◆ Work to be completed: Can you output the lines below word for word, leaving out the pictures?

◆ Records shown:
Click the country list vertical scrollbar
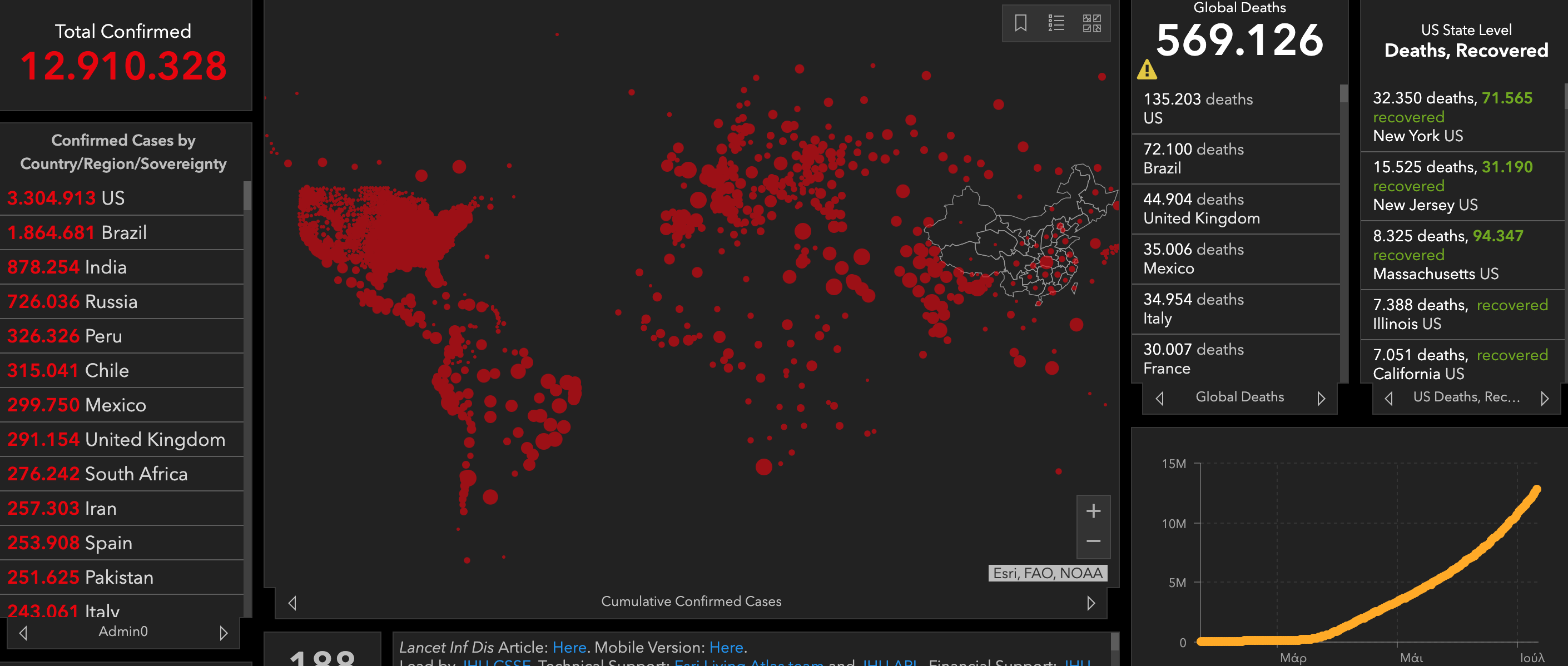Image resolution: width=1568 pixels, height=666 pixels. pyautogui.click(x=247, y=196)
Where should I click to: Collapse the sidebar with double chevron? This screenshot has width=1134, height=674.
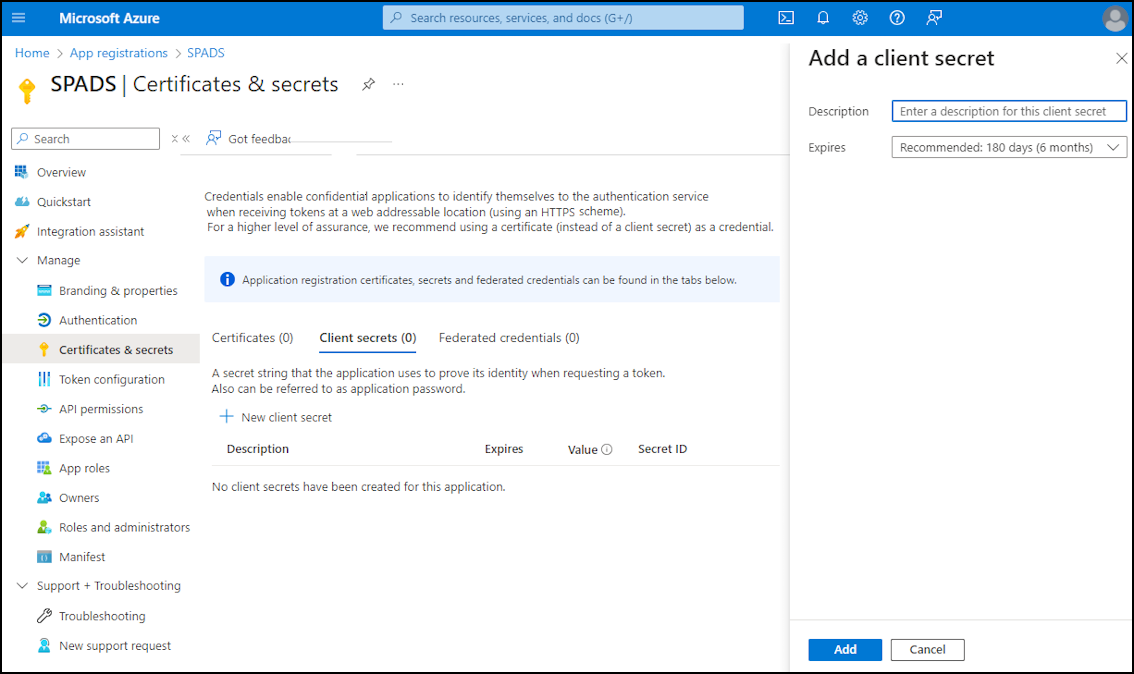pyautogui.click(x=186, y=139)
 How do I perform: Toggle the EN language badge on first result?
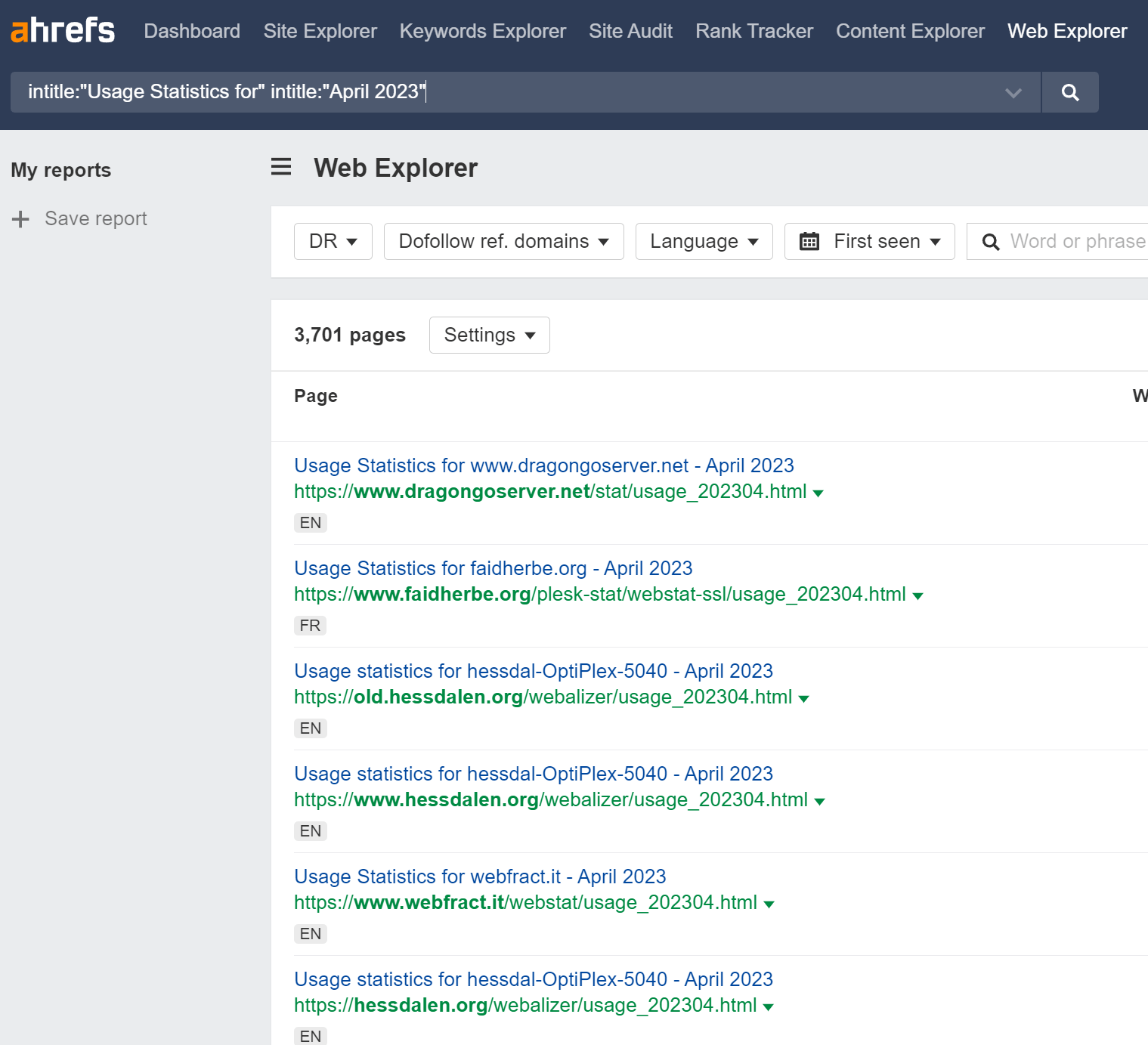coord(310,522)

◆ Response:
Click the country list vertical scrollbar
Image resolution: width=1568 pixels, height=666 pixels. pyautogui.click(x=247, y=196)
Where should I click to: Collapse the sidebar with double chevron? This screenshot has width=1134, height=674.
pyautogui.click(x=186, y=139)
 How do I perform: Toggle the EN language badge on first result?
coord(310,522)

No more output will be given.